In one possible implementation, the HSV color data includes: a hue value, a saturation value, a brightness value;
the determining whether the HSV color data is matched with corresponding preset color data specifically includes:
and under the condition that the tone value, the saturation value and the brightness value in the HSV color data do not exceed the corresponding preset threshold range, determining that the HSV color data are matched with the preset color data.
In one possible implementation, the method further includes:
under the condition that the HSV color data of the bolt torsion area is not matched with corresponding preset color data, determining that the bolt corresponding to the bolt torsion area is not screwed;
under the condition that the bolt corresponding to the bolt torsion area is not screwed, corresponding identification is carried out on the bolt torsion area of the bolt which is not screwed in the bolt torsion image to be detected, and a corresponding identification image is obtained;
and sending the identification image to a corresponding user terminal so that the user terminal can display the identification image to a corresponding user.
In one possible implementation manner, determining, according to the bolt torque image to be detected, a bolt torque area of the bolt torque image to be detected specifically includes:
determining the identification information of the product to be detected;
and determining each bolt torsion area of the bolt torsion image to be detected based on a preset rule and according to the identification information.
In one possible implementation manner, the bolt torsion image to be detected is: and the image acquisition device arranged on the production line is used for carrying out corresponding shooting on the product to be detected.
In one possible implementation, the product to be detected is an engine.
A bolt leakage prevention detection apparatus, the apparatus comprising:
at least one processor; and
a memory communicatively coupled to the at least one processor;
wherein the memory stores instructions executable by the at least one processor to enable the at least one processor to:
acquiring a torsion image of a bolt to be detected of a product to be detected; the bolt torsion image to be detected is an image after passing through an automatic paint-dispensing area on a production line;
determining corresponding bolt torsion areas of the bolt torsion image to be detected according to the bolt torsion image to be detected;
respectively carrying out color detection on the torsion areas of the bolts to obtain corresponding color detection results;
and determining whether the product to be detected is missed to be screwed or not according to the color detection result.
A non-volatile computer storage medium storing computer-executable instructions for bolt anti-blowup detection, the computer-executable instructions configured to:
acquiring a torsion image of a bolt to be detected of a product to be detected; the bolt torsion image to be detected is an image after passing through an automatic paint-dispensing area on a production line;
determining corresponding bolt torsion areas of the bolt torsion image to be detected according to the bolt torsion image to be detected;
respectively carrying out color detection on the bolt torsion areas to obtain corresponding color detection results;
and determining whether the product to be detected is missed to be screwed or not according to the color detection result.

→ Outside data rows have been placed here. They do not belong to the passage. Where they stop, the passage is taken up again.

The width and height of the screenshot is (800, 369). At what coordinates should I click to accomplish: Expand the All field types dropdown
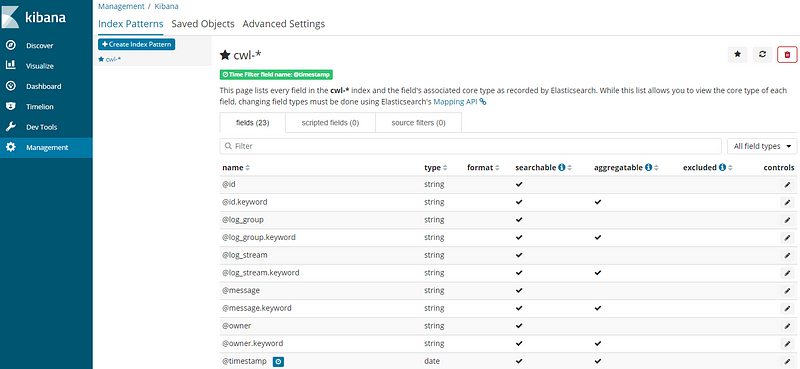pyautogui.click(x=762, y=146)
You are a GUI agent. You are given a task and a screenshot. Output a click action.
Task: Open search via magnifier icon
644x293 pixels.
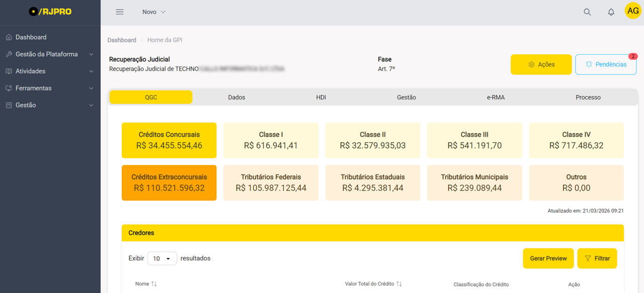587,12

The above-mentioned at least one technical scheme that this description embodiment adopted can reach following beneficial effect: and determining a corresponding bolt torsion area through a to-be-detected bolt torsion image of the to-be-detected product, carrying out color detection on the bolt torsion area, and determining whether the to-be-detected product is missed to be screwed by the obtained color detection result. Compared with the traditional detection method for the missing screwing of the bolt, the production cost of the product can be reduced to a great extent, the detection efficiency is improved, and the development of enterprises is promoted. And, adopt HSV color space discernment, compared with other traditional color space discernment, can describe the color more directly perceivedly, obtain more accurate color detection result.
Drawings
The accompanying drawings, which are included to provide a further understanding of the application and are incorporated in and constitute a part of this application, illustrate embodiments of the application and together with the description serve to explain the application and do not constitute an undue limitation to the application. In the drawings:
FIG. 1 is a flowchart of a method for detecting leakage of bolts according to an embodiment of the present disclosure;
fig. 2 is an application scenario diagram of a bolt anti-leakage detection method provided in an embodiment of the present application;
FIG. 3 is another flowchart of a method for detecting leakage of bolts according to an embodiment of the present disclosure;
fig. 4 is an interactive schematic diagram of a method for detecting leakage of bolts according to an embodiment of the present application;
fig. 5 is a schematic structural diagram of a bolt anti-leakage detection device according to an embodiment of the present disclosure.
Detailed Description
For the purposes of making the objects, technical solutions and advantages of the present specification more apparent, the technical solutions of the present application will be clearly and completely described below with reference to specific embodiments of the present specification and corresponding drawings. It will be apparent that the described embodiments are only some, but not all, of the embodiments of the present application. All other embodiments, which can be made by one of ordinary skill in the art without undue burden from the disclosure, are intended to be within the scope of the present application based on the embodiments described herein.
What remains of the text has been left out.